10 junio 2015
Érase una vez una niña llamada Rocío que siempre tenía sueño. Se levantaba cada mañana a las 8.30, apurando la paciencia de su madre, y se vestía frotándose los ojos en un intento por despabilarse. Luego arrastraba sus pequeños pies hasta el baño, donde se apoyaba en una mano mientras llenaba la otra para lavarse la cara como si fuese un gatito, derramando la mitad. Mientras tanto, escuchaba los gritos de su madre desde la cocina diciéndole que se diese prisa, que iba a llegar tardísimo a clase.
Se sentaba en la mesa de la cocina para desayunar y no pocas veces se quedaba dormida encima del brazo, mientras la otra sostenía a duras penas la cuchara sobre el tazón de cereales. Su madre entraba en la cocina y le daba una colleja para despertarla, pero de poco servía porque en cuanto salía se volvía a dormir. En consecuencia, pocas veces terminaba su desayuno. Cuando llegaba a clase, tarde por haberse dormido en el autobús y haberse saltado una o dos paradas, sus amigos le decían que tenía siempre los ojos rojos. Las profesoras se enfadaban porque se quedaba dormida y le ponían notas a sus padres, mientras que los profesores preferían despertarla con golpes en el pupitre. En el recreo todos iban a jugar a la pelota, pero ella no tenía energía y prefería sentarse en un banco y luchar por mantener los ojos abiertos ante lo que ocurría en el mundo. No era hasta por la tarde, cuando comía y tenían un recreo largo, que Rocío se despertaba un poquito.

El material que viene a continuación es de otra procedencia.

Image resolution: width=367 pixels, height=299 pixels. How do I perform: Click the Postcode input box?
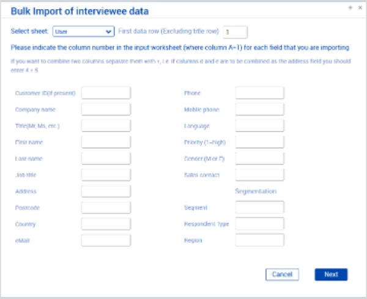pyautogui.click(x=106, y=208)
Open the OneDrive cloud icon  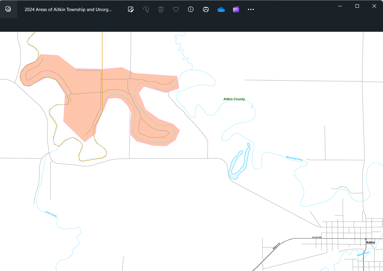click(x=221, y=9)
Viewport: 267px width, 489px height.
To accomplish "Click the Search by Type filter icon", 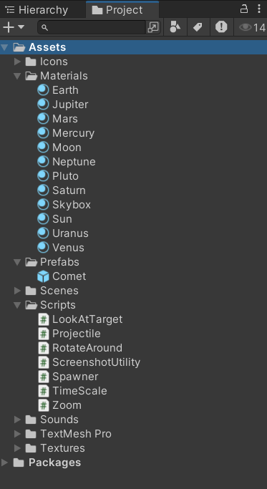I will point(175,27).
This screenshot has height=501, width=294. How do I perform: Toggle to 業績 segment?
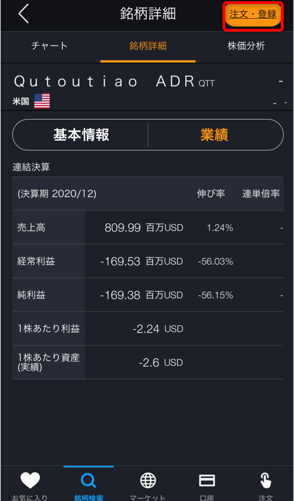tap(215, 135)
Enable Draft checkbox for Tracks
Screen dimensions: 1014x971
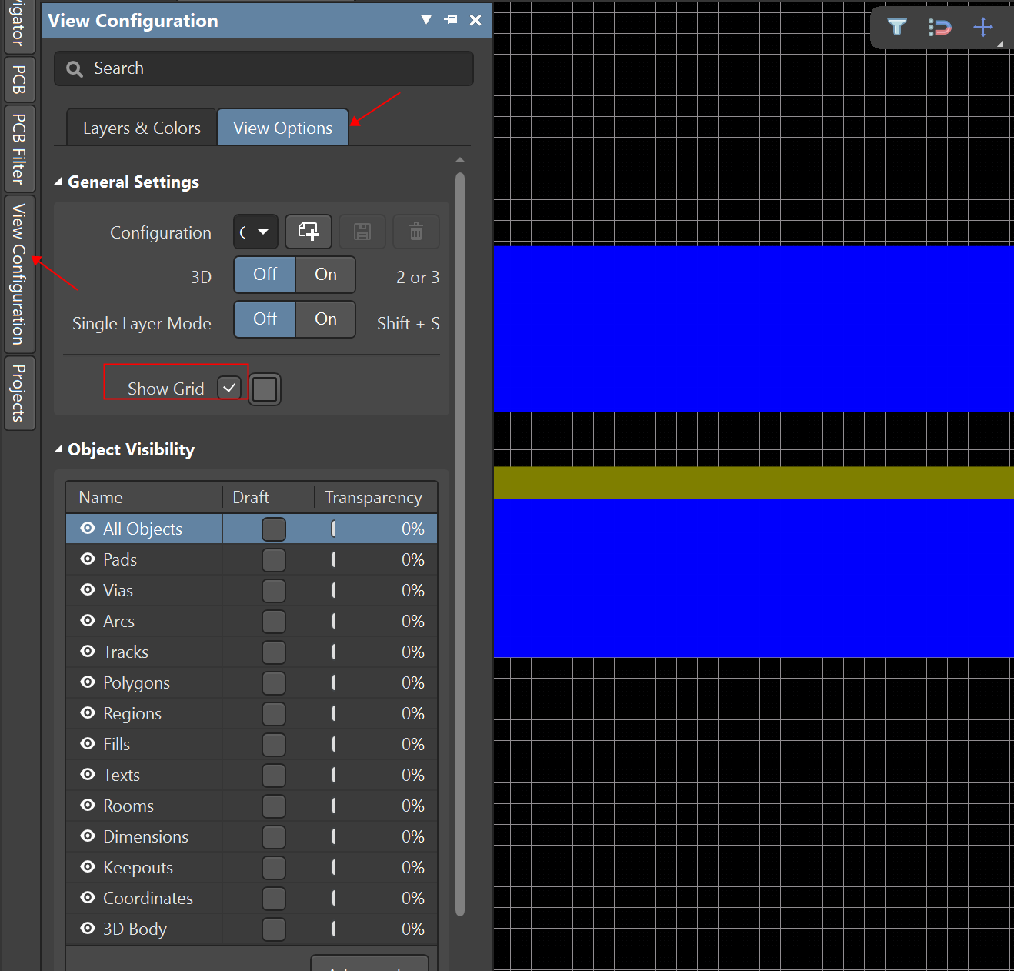coord(273,652)
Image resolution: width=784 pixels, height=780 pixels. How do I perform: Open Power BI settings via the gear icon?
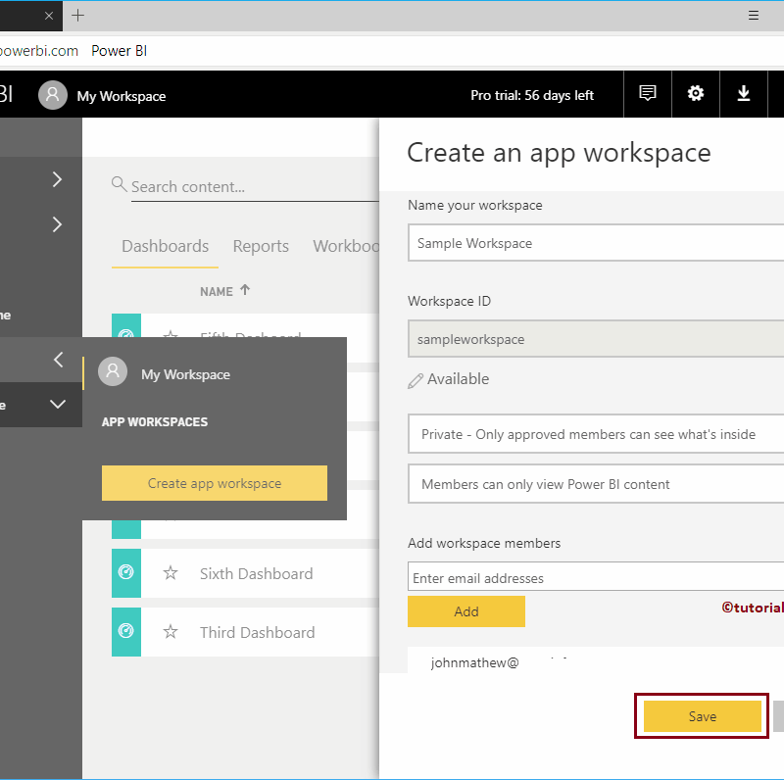(696, 93)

A medida que se acercaba la tarde, Rocío iba recuperando la ilusión por el día, porque se acercaba la noche. A eso de las 5 tenía los ojos muy abiertos y las piernas se le balanceaban en la silla, deseando poder salir escopetada en cuanto sonase la campana. Llegaba a casa corriendo, mirando por la ventana y sonriendo como si fuese su cumpleaños y una gran fiesta le aguardase en la cocina. Pero nada más lejos de la realidad; tenía la casa para ella sola durante toda la tarde y por delante muchas, muchísimas horas para leer todas aquellas historias que, aunque le robaban horas de sueño, le regalaban los momentos de profunda felicidad que la realidad siempre se guardaba para sí misma.